I actually believe it would make sense to default to “no timeout” with the option of setting a timeout for the whole process (as was suggested somewhere earlier in this issue).

Reason is that most the use cases I can think of actually don’t care if a specific step is executed in X Seconds or not since all that is cared about in a distributed system is eventual consistency (spooling up another node just in case is cheaper than fiddling with the settings).

As an interim solution it would however suffice to actually read the timeout settings for kubeadm join from a configuration file just like the kubeadm init stuff does so that our hack with the inflight timeout replacement works. It’s a hack, don’t think any different - but a terrible hack is still better than no workaround at all.

I’m personally against trying to “guess” sensible timeouts since guesses can always be wrong, would not really serve a purpose in this case (since coping strategy for elapsing timeouts is simply bailing out) and would make reproduction of errors a pain in the ass since two identical systems could start behaving different for a myriad of reasons.

Prepulling images won’t help. The livenessProbe timer doesn’t start until after the image is pulled (as I pointed out above).

The fix is just to extend the initialDelaySeconds timeout(s). The current timeout values in kubeadm are being misused to “enforce” a fast UX experience, and not error detection.

Edit: And to be clear, it’s only the startup that takes ages - my control cluster operates on 3xRPi2 just fine, once I increase the apiserver intialDelaySeconds timeout (and other install-only timeouts used within kubeadm itself). I don’t understand why we’re still talking about this 😕

@anguslees We had the “wait forever” behavior earlier; but that was very sub-optimal from an UX PoV, so now we do have timeouts. We might want to increase some of those timeouts if you want.

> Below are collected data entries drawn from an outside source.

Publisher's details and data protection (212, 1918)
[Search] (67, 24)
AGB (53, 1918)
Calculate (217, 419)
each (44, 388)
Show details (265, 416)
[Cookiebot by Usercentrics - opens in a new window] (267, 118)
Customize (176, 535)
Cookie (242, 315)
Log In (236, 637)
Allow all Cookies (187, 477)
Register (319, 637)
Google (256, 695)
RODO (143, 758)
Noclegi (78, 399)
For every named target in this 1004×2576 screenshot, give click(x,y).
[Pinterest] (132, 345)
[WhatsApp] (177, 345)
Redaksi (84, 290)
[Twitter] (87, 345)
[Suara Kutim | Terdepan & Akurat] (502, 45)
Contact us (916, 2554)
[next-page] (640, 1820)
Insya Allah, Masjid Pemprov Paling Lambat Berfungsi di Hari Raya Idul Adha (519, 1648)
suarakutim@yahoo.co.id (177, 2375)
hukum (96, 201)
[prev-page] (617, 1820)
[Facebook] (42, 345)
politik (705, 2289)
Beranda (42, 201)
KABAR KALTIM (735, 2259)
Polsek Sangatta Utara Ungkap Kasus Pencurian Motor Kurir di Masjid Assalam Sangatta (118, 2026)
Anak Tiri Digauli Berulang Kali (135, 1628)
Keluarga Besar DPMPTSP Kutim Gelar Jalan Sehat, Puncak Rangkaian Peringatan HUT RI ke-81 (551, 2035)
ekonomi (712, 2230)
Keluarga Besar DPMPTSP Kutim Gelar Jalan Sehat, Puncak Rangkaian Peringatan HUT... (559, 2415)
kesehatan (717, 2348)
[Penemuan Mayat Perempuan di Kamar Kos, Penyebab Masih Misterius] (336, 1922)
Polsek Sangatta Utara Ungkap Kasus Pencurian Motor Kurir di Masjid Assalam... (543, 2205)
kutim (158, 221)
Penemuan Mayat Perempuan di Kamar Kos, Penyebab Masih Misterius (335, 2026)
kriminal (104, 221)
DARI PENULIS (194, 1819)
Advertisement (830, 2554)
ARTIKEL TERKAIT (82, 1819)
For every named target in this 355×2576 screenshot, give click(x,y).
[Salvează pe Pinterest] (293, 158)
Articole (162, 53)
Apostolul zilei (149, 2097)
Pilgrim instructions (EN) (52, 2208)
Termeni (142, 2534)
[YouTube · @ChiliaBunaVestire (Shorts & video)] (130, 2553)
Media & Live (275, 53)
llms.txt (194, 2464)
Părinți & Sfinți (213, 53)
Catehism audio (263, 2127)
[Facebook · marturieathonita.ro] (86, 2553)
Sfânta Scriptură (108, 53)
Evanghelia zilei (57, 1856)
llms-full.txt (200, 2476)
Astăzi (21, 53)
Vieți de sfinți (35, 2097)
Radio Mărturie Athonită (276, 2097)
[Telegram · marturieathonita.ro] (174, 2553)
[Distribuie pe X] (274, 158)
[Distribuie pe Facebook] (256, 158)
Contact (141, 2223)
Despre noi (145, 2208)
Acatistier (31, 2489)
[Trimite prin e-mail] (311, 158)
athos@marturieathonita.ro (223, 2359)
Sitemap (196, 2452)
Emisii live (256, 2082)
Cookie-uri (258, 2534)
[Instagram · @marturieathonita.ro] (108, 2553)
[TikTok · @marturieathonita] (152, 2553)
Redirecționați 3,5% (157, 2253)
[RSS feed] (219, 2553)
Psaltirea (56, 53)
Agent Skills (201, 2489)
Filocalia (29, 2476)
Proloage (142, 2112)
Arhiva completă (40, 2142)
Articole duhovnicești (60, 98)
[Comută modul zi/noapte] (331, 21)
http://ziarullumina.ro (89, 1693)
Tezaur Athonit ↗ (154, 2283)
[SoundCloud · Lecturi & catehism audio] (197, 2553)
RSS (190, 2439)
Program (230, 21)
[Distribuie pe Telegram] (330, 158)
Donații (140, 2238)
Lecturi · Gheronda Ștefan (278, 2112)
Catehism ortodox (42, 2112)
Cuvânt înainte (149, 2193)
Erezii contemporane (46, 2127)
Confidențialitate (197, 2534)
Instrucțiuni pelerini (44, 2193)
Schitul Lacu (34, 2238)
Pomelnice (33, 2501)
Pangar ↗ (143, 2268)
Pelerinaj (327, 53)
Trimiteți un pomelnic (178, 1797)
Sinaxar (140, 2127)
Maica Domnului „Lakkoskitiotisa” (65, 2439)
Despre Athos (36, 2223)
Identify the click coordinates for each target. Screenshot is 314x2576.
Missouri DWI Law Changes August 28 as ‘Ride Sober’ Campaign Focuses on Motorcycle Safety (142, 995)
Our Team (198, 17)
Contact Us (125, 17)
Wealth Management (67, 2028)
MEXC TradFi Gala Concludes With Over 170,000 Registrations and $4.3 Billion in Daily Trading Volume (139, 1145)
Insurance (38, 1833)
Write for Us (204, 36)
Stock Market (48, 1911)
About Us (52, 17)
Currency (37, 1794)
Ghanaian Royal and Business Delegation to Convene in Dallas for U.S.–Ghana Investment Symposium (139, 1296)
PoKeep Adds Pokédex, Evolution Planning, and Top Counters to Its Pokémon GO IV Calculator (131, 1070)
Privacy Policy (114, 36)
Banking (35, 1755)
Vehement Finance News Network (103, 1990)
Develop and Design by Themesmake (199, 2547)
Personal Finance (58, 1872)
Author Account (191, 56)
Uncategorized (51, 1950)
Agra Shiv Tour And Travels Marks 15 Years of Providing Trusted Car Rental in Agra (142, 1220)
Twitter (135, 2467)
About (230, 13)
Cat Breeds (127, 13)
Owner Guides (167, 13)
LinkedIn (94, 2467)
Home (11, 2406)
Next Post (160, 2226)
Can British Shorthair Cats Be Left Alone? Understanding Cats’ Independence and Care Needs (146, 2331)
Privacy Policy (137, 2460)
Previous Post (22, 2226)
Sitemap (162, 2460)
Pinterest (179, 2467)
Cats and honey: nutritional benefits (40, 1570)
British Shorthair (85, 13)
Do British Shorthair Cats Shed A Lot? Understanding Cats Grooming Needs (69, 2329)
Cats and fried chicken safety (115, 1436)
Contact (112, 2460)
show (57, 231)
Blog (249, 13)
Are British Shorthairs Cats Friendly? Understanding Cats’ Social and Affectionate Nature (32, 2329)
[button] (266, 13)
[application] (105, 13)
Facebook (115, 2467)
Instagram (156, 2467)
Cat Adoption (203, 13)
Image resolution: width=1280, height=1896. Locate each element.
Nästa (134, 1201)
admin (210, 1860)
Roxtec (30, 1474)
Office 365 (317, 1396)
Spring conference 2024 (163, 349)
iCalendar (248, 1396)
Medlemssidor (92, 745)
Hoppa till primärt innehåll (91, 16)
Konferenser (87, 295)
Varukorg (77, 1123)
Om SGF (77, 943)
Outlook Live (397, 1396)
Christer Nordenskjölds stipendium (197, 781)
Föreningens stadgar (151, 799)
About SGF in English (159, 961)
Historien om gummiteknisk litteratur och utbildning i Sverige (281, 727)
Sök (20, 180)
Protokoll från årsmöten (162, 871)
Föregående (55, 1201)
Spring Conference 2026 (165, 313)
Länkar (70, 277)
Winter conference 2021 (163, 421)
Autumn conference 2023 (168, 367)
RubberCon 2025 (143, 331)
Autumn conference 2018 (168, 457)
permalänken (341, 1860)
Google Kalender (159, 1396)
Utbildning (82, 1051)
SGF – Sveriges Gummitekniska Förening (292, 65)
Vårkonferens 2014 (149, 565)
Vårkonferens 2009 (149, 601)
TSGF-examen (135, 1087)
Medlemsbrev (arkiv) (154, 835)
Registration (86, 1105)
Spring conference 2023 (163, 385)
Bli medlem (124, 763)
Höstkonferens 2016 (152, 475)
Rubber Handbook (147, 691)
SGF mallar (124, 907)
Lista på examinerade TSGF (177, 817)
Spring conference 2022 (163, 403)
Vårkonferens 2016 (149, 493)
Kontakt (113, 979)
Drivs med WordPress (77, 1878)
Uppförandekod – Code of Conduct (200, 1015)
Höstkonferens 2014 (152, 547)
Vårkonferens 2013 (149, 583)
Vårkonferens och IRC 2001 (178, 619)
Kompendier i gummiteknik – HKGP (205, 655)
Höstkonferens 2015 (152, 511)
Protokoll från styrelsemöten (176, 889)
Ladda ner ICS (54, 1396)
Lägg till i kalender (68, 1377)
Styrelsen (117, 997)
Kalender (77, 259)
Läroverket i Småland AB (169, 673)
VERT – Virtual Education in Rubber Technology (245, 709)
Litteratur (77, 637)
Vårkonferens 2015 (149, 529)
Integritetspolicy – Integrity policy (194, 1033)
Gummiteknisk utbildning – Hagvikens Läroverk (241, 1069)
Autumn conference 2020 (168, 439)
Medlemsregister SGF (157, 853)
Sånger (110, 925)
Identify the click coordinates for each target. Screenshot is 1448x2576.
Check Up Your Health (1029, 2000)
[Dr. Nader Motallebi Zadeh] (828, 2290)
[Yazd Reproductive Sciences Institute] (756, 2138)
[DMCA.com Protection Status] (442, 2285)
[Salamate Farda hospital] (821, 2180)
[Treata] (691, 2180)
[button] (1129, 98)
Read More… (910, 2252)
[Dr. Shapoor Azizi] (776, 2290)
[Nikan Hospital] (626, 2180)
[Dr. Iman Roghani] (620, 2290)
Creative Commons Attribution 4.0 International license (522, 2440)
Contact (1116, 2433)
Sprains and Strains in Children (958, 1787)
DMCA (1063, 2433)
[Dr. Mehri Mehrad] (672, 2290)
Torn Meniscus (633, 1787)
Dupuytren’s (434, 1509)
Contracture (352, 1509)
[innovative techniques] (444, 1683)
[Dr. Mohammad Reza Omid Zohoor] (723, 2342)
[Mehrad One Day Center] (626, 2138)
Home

How about making them configurable? Does it make sense to have a single option that owns all of them?

@anguslees We had the “wait forever” behavior earlier; but that was very sub-optimal from an UX PoV, so now we do have timeouts. We might want to increase some of those timeouts if you want.

The problem is that usage of kubeadm is two-fold. We both have users typing kubeadm interactively that want to know if something is happening or not and higher-level consumers.